Bujar’s return to Tirana at the end of the novel signals the catharsis of a traumatic fissure that cuts across the narrative, distorting and disturbing it throughout. Bujar’s callous treatment of his female partners – Rosa in Madrid and the trans woman Tanja in Helsinki – is now explicable in terms of his desperate love for the lost Agim, whose fate is revealed on the final page. Suddenly, the useless myths become usable again and Bujar remembers not his father’s clumsy storytelling, but his skill “at telling [him] about the world”, the enchantment of “an entire land hatched from an eagle’s egg”. Even the realism of Bujar’s nostos, his homecoming to his mother’s apartment in Tirana, now achieves a pathos and tenderness which are largely absent in previous chapters.
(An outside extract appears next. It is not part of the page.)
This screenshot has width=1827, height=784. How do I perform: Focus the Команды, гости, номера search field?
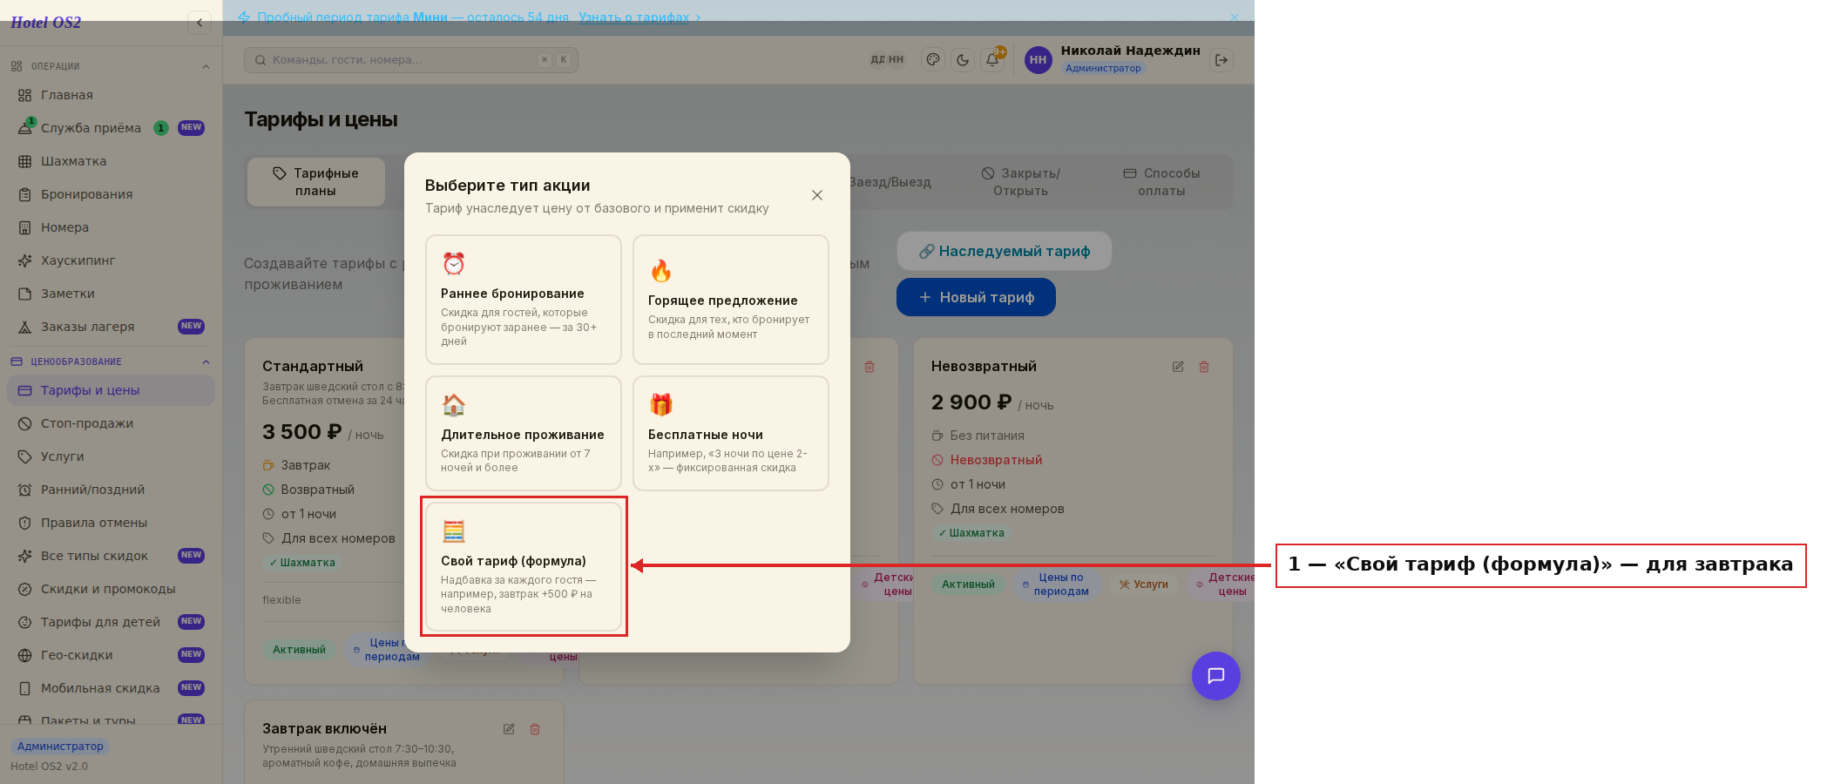[411, 60]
In its subtle negotiations of transnational and transgendered crossings, Statovci’s novel in the end achieves a hard-earned enchantment by which love is finally expressed.


Benjamin Keatinge is a Visiting Research Fellow at the School of English, Trinity College Dublin. He taught English literature for nine years at South East European University, North Macedonia and he has travelled widely in the Balkans. He is editor of Making Integral: Critical Essays on Richard Murphy (Cork University Press, 2019).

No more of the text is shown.